== Exercise instructions ==
Starting at the beginning of the records and going on through the line containing "(x=33, y=346)", rewrite those lines with "snap to grid" swapped for "align to grid" and nothing else altered. Leave the pictures out of your answer.

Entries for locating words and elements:
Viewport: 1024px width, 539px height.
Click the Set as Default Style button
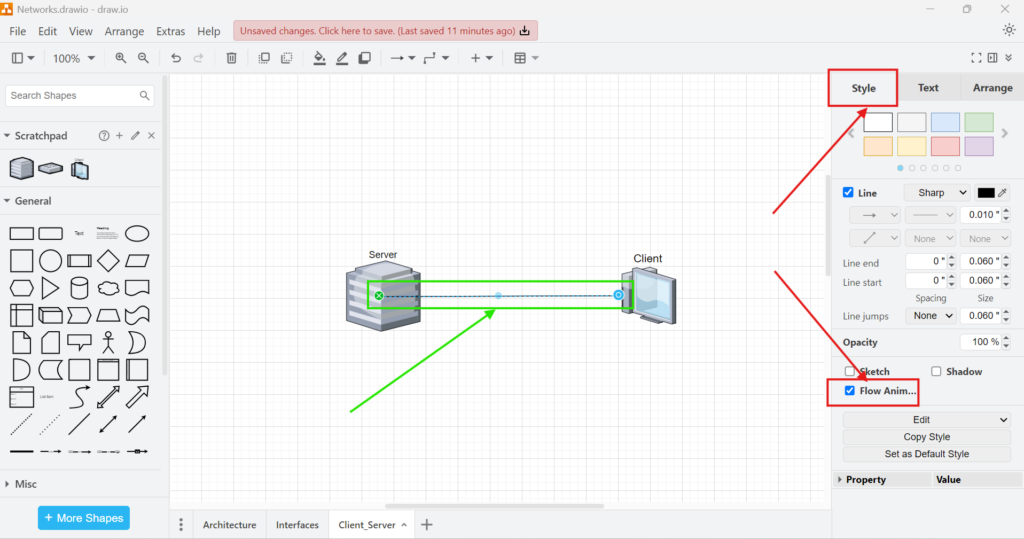[927, 454]
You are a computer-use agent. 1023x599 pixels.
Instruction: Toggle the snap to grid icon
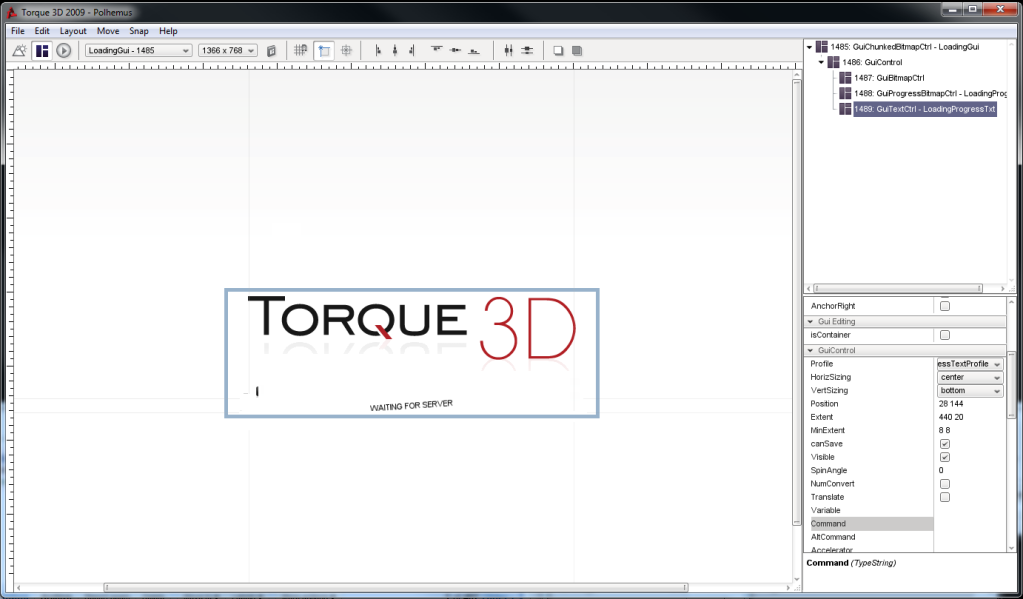pyautogui.click(x=300, y=50)
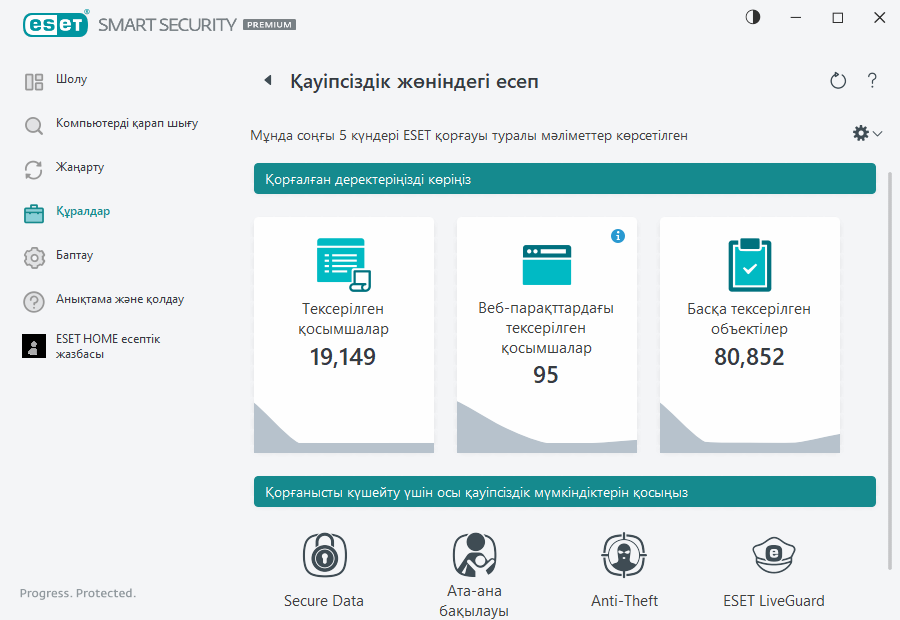Open the ESET HOME есептік жазбасы account
Image resolution: width=900 pixels, height=620 pixels.
(x=33, y=346)
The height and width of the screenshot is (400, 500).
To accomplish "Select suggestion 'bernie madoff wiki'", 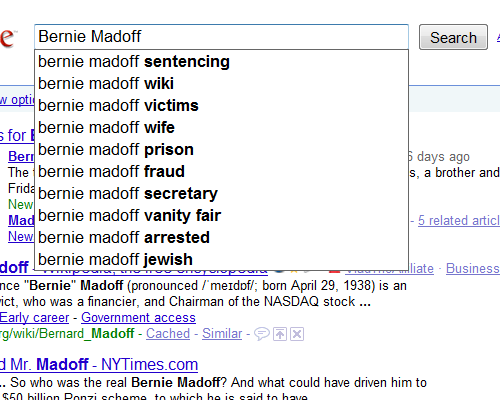I will coord(221,84).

== Task result ==
Viewport: 1024px width, 539px height.
Click the Set as Default Style button
[927, 454]
You are a computer-use agent. 1023x599 pixels.
Instruction: Toggle the align to grid icon
pyautogui.click(x=300, y=50)
Open the ESET HOME есептік жазбасы account
Image resolution: width=900 pixels, height=620 pixels.
(x=33, y=346)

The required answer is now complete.